*** INFORMATION PROVIDED ***
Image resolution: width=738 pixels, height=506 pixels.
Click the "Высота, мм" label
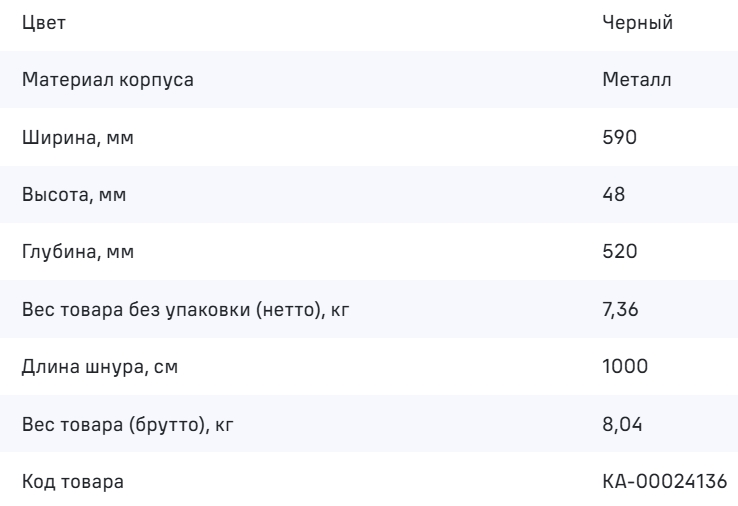[x=74, y=195]
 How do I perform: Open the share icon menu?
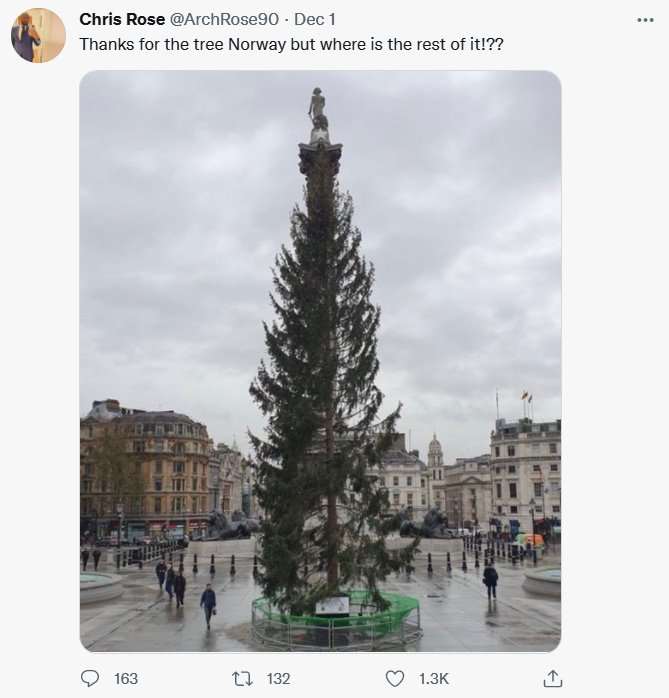(552, 678)
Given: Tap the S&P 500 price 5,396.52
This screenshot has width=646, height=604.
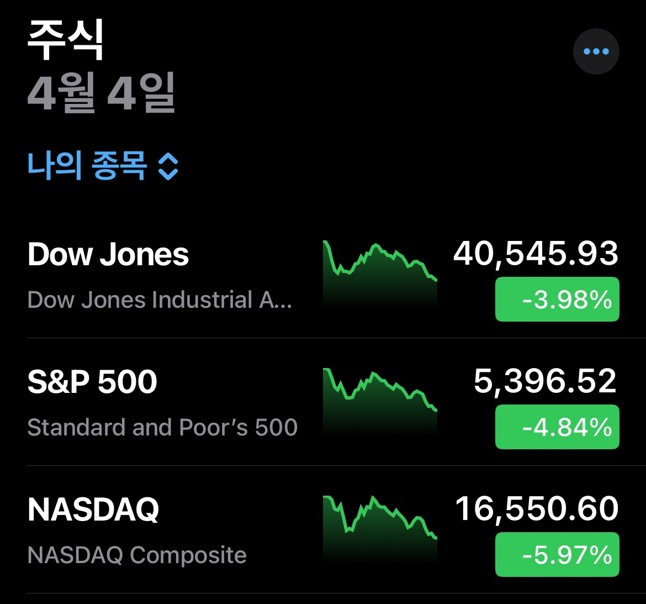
*** End of INFORMATION PROVIDED ***
# TASK PROMPT
Your copy of the data should match it exactly, apart from the images, which are omitted.

# SOLUTION TO THIS PROBLEM
Image resolution: width=738 pixels, height=506 pixels.
Click the "Высота, мм" label
[x=74, y=195]
 How do I perform: Open the share icon menu?
(552, 678)
Given: Tap the S&P 500 price 5,396.52
This screenshot has width=646, height=604.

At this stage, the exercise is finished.